Brief:
Reproduce the whole listing, keeping every character the same.

Data for analysis:

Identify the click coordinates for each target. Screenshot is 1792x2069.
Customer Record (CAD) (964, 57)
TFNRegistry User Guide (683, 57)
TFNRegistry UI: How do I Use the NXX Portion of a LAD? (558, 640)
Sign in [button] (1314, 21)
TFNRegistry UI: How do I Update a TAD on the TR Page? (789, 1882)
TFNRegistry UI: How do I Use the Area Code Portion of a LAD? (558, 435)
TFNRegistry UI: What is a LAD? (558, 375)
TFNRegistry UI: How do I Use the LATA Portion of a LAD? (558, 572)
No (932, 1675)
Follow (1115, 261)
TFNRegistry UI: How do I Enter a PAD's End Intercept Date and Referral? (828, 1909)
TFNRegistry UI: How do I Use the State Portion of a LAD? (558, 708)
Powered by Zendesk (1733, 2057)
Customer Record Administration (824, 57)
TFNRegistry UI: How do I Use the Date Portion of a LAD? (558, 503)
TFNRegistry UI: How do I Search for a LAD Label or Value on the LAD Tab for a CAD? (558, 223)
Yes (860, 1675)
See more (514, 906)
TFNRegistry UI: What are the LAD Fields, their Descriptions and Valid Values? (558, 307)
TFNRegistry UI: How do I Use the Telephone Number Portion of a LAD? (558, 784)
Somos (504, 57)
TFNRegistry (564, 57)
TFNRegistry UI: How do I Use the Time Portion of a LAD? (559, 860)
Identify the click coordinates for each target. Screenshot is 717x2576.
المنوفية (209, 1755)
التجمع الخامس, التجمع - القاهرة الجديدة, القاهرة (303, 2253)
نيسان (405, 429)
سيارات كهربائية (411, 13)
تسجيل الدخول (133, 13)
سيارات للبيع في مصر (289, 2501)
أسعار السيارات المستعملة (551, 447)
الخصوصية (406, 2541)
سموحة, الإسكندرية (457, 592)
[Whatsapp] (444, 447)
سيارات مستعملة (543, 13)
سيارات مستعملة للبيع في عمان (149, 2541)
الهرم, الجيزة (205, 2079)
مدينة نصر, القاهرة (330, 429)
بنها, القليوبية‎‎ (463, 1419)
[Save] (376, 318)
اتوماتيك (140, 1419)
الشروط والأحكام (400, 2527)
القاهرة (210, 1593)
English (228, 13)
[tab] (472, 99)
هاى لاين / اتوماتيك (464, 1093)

Result for this exercise:
Identify the click coordinates for each target. Screenshot is 1792x2069.
Customer Record (CAD) (964, 57)
TFNRegistry User Guide (683, 57)
TFNRegistry UI: How do I Use the NXX Portion of a LAD? (558, 640)
Sign in [button] (1314, 21)
TFNRegistry UI: How do I Update a TAD on the TR Page? (789, 1882)
TFNRegistry UI: How do I Use the Area Code Portion of a LAD? (558, 435)
TFNRegistry UI: What is a LAD? (558, 375)
TFNRegistry UI: How do I Use the LATA Portion of a LAD? (558, 572)
No (932, 1675)
Follow (1115, 261)
TFNRegistry UI: How do I Enter a PAD's End Intercept Date and Referral? (828, 1909)
TFNRegistry UI: How do I Use the State Portion of a LAD? (558, 708)
Powered by Zendesk (1733, 2057)
Customer Record Administration (824, 57)
TFNRegistry UI: How do I Use the Date Portion of a LAD? (558, 503)
TFNRegistry UI: How do I Search for a LAD Label or Value on the LAD Tab for a CAD? (558, 223)
Yes (860, 1675)
See more (514, 906)
TFNRegistry UI: What are the LAD Fields, their Descriptions and Valid Values? (558, 307)
TFNRegistry UI: How do I Use the Telephone Number Portion of a LAD? (558, 784)
Somos (504, 57)
TFNRegistry (564, 57)
TFNRegistry UI: How do I Use the Time Portion of a LAD? (559, 860)
Identify the click coordinates for each target. Screenshot is 717x2576.
المنوفية (209, 1755)
التجمع الخامس, التجمع - القاهرة الجديدة, القاهرة (303, 2253)
نيسان (405, 429)
سيارات كهربائية (411, 13)
تسجيل الدخول (133, 13)
سيارات للبيع في مصر (289, 2501)
أسعار السيارات المستعملة (551, 447)
الخصوصية (406, 2541)
سموحة, الإسكندرية (457, 592)
[Whatsapp] (444, 447)
سيارات مستعملة (543, 13)
سيارات مستعملة للبيع في عمان (149, 2541)
الهرم, الجيزة (205, 2079)
مدينة نصر, القاهرة (330, 429)
بنها, القليوبية‎‎ (463, 1419)
[Save] (376, 318)
اتوماتيك (140, 1419)
الشروط والأحكام (400, 2527)
القاهرة (210, 1593)
English (228, 13)
[tab] (472, 99)
هاى لاين / اتوماتيك (464, 1093)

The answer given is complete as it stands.